Cumhurbaşkanı Recep Tayyip Erdoğan, uçak krizinin ardından Rusya’nın Türk mallarını almama yönündeki açıklamalarına tepki gösterdi.
Erdoğan, “Türkiye –velev ki 1 milyar dolarlık ithalatınız olsun- bunlarla yıkılacak ülke değil. Alsan ne olur, almasan ne olur? Başka kapıdan başka kaynaklar çıkar. Şu anda onlar da çıkıyor zaten.” dedi.
Recep Tayyip Erdoğan, İstanbul Kongre Merkezi’nde Türkiye İnovasyon Haftası kapanış seremonisi ve ödül törenine katıldı. Türkiye ile Rusya arasındaki krize değinen Erdoğan, şu ifadeleri kullandı:
“Türkiye, zengin enerji kaynakları olan bir ülke değil. Tam tersine bu bakımdan dışa bağımlı. İşte Rusya ile yaşadığımız son sıkıntıda ilk akla gelen, herkesi endişeye sevk eden mesele doğalgaz konusu oldu. Niçin? Çünkü ısınmada ve elektrik üretiminde büyük ölçüde doğalgaz kullanıyoruz. Burada şu hususun altını özellikle çizmek istiyorum; evet petrolümüzün yüzde 90,5’ini, doğalgazımızın da yüzde 98,5’ini dışarıdan alıyoruz. Doğalgazda en büyük tedarikçimiz Rusya. Ham petrolde ise Irak’tır. Ama her iki ülke de tek kaynağımız değildir. Doğalgaz, Rusya’nın yanında İran, Azerbaycan, Nijerya, Katar, Cezayir gibi ülkelerden de temin ettiğimiz bir ürün. Petrolde de İran ve Suudi Arabistan gibi farklı tedarikçilerimiz var. Doğalgazın önemli bir bölümünü elektrik üretiminde kullanıyoruz. Burada hidroelektrik, termik, güneş ve rüzgar santralleri gibi kendi alternatif kaynaklarımızı yenilebilir enerji olarak daha da etkili değerlendirme imkanımız var. Bunun yanında farklı temin yöntemleri de mümkündür. Nitekim geçtiğimiz Çarşamba günü Katar ziyaretimizde bu doğrultuda önemli bir adım attık. Bununla birlikte Sayın Başbakanımızın Azerbaycan’a yapmış olduğu ziyarette de yine aynı şekilde farklı adımlar atıldı.
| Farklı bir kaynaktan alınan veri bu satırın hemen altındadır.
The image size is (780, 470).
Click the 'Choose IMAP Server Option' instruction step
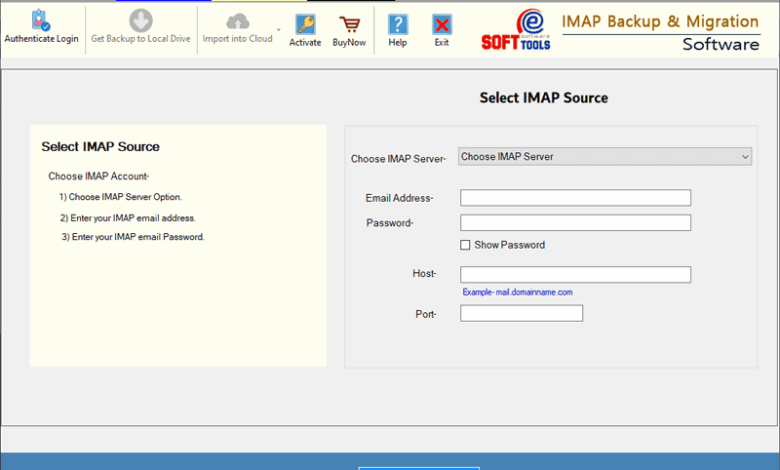120,197
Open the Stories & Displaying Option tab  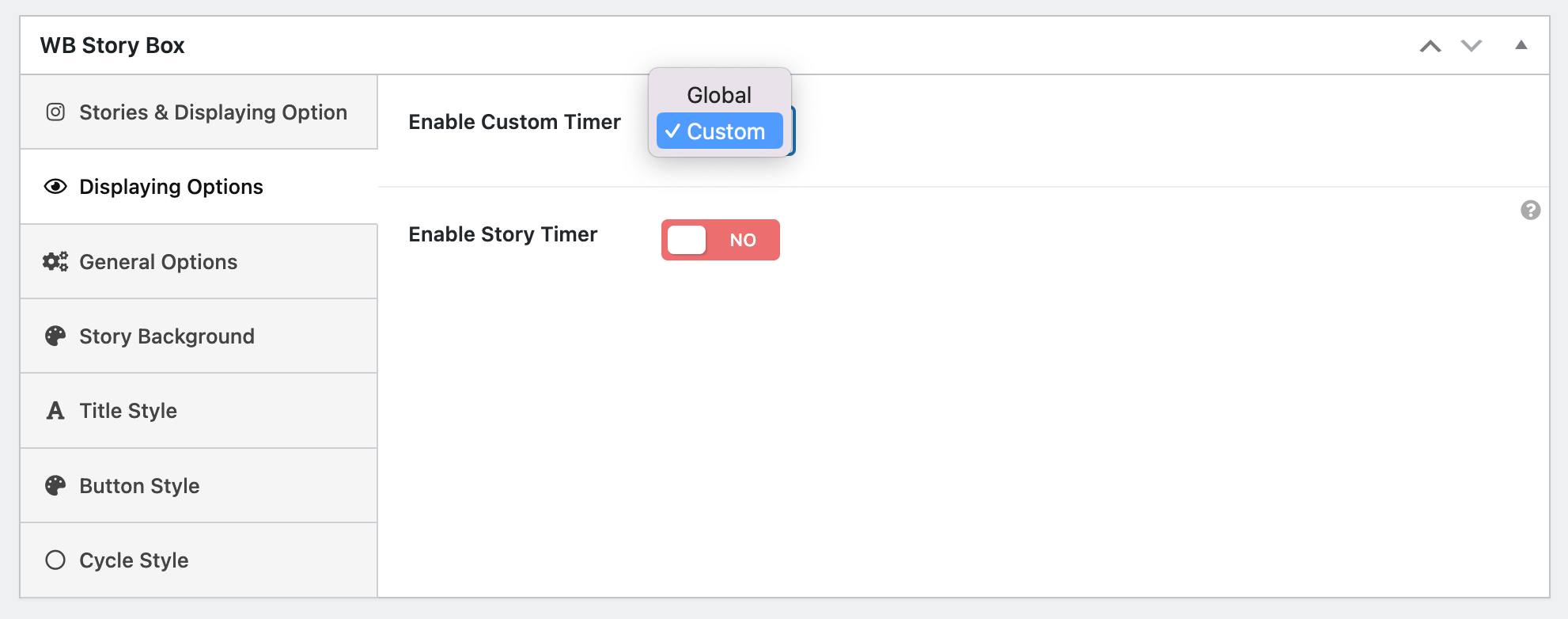(212, 112)
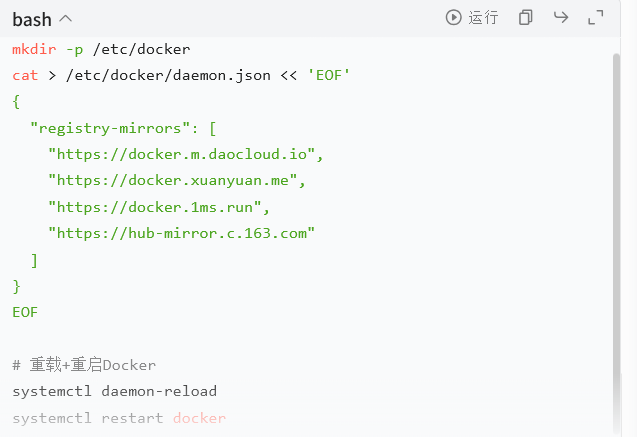Run the bash code block
The width and height of the screenshot is (637, 437).
[x=472, y=17]

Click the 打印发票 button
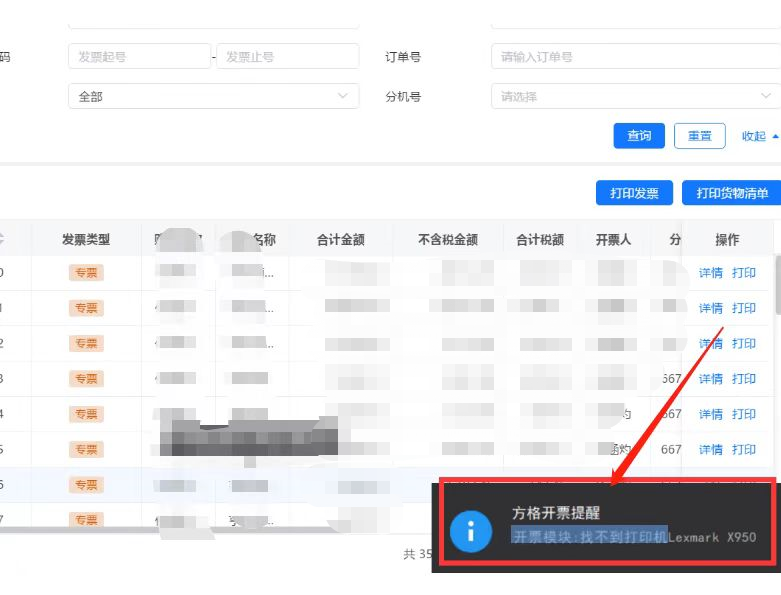coord(634,193)
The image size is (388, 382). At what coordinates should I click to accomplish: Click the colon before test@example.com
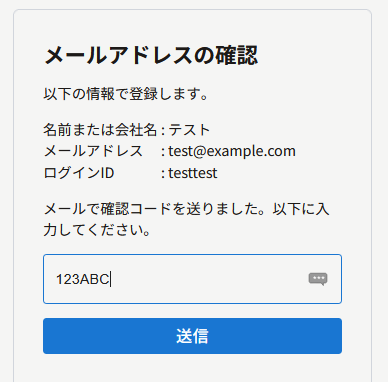pyautogui.click(x=163, y=152)
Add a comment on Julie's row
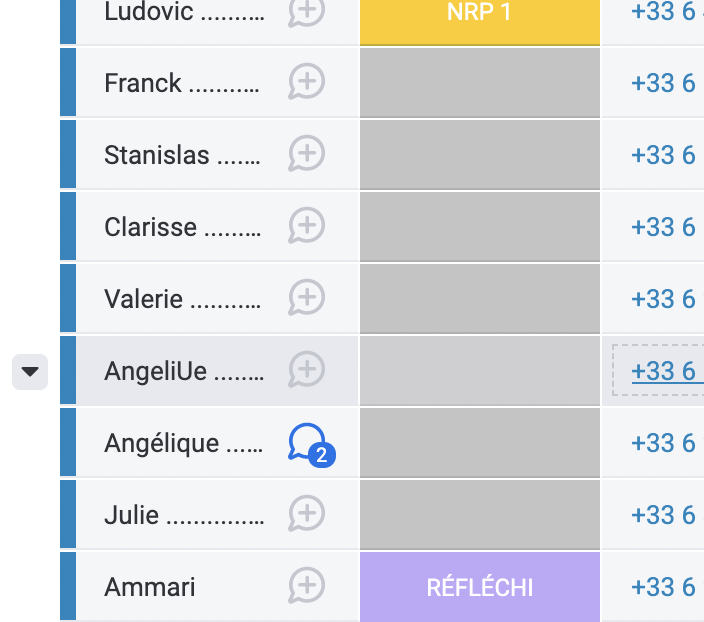This screenshot has width=704, height=622. (x=307, y=515)
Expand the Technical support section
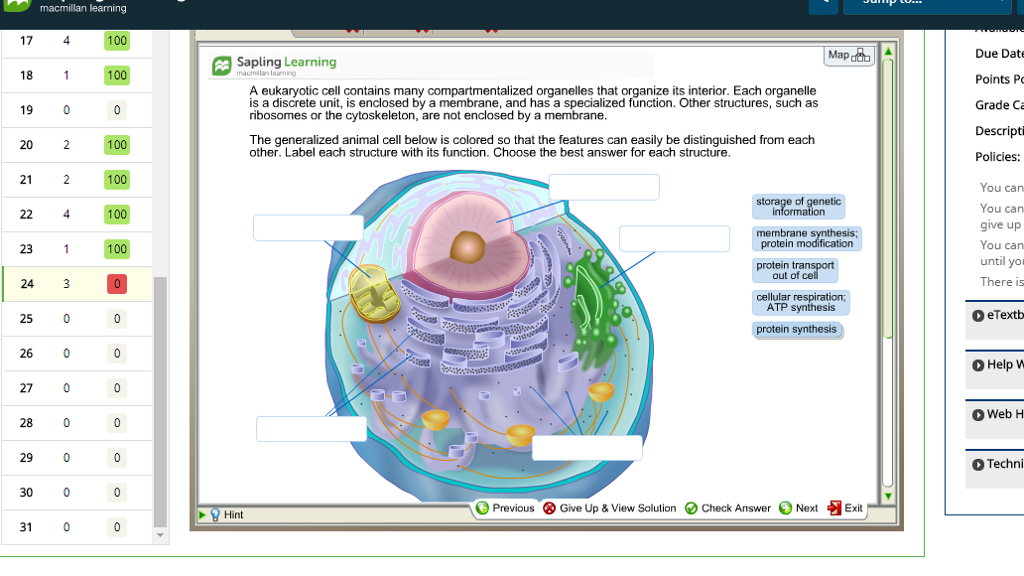This screenshot has width=1024, height=576. 992,466
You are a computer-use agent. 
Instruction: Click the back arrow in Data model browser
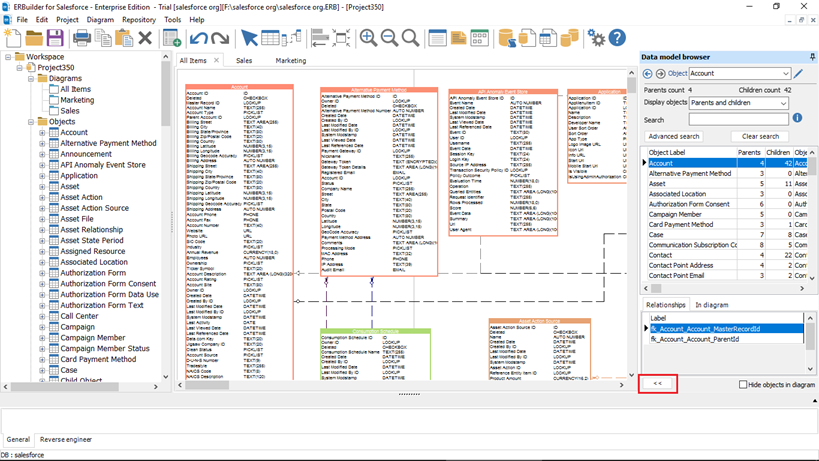pos(647,74)
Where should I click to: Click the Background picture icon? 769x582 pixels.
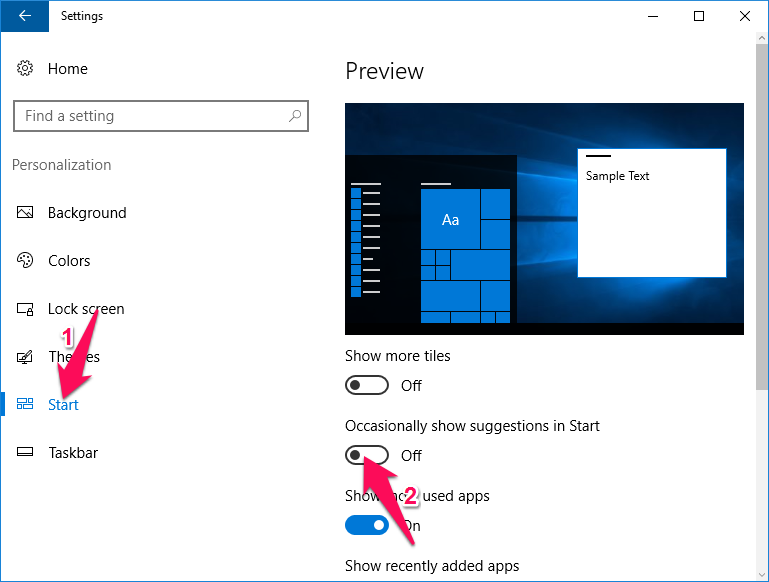click(x=25, y=213)

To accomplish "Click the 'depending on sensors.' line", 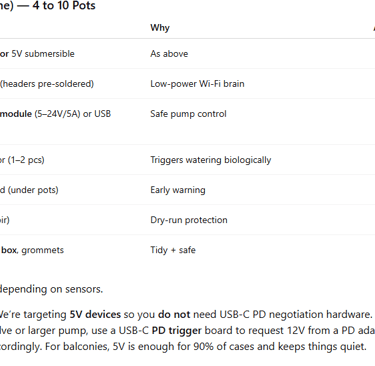I will coord(51,289).
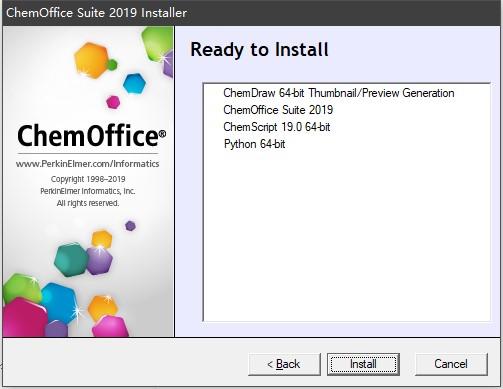This screenshot has height=389, width=503.
Task: Click the Ready to Install heading
Action: (x=259, y=49)
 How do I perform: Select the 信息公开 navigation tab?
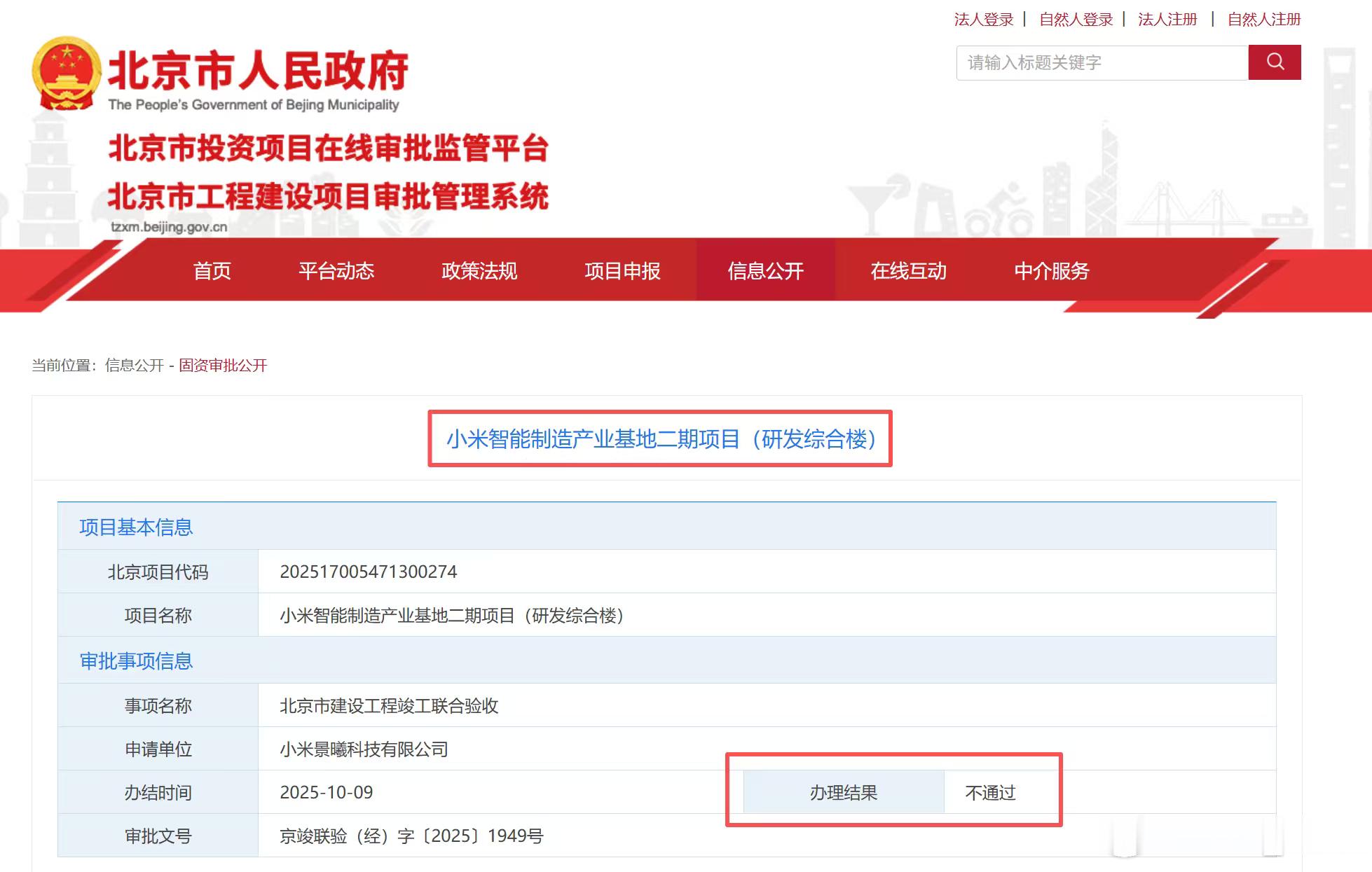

‘RUSYA’NIN KRİZİ TIRMANDIRMA ÜSLUBUNU ASLA TASVİP ETMİYORUZ’
Tabi bu arada Rusya ile aramızdaki sorunların doğalgaz, Akkuyu nükleer enerji santrali gibi projelere yansıyacağına dair henüz bir işaret yok. Kamuoyunda Türk akımı projesinin Rusya tarafından durdurulduğu yönünde haberler çıkıyor. Bu yalan yanlış haberlere inanmayın. Tam aksine Türk akımı taleplerimizin karşılanmaması sebebiyle bir süredir tarafımızdan rafa kaldırılmış bir projedir. Bunun doğrusunu bilmeniz lazım. Buralarda son olaylardan kaynaklanan herhangi bir olumsuz durum söz konusu değildir. Buna rağmen biz Rusya’nın krizi tırmandırma üslubunu ve yöntemlerini asla tasvip etmiyoruz. Şu anda biz onların diliyle de konuşmuyoruz. Biz diplomatik dille konuşuyoruz. Bu konuda sabırlıyız. Biz milliyiz, yerliyiz ve bu ülke bu konuda neyi ne zaman konuşacağını da çok iyi bilir.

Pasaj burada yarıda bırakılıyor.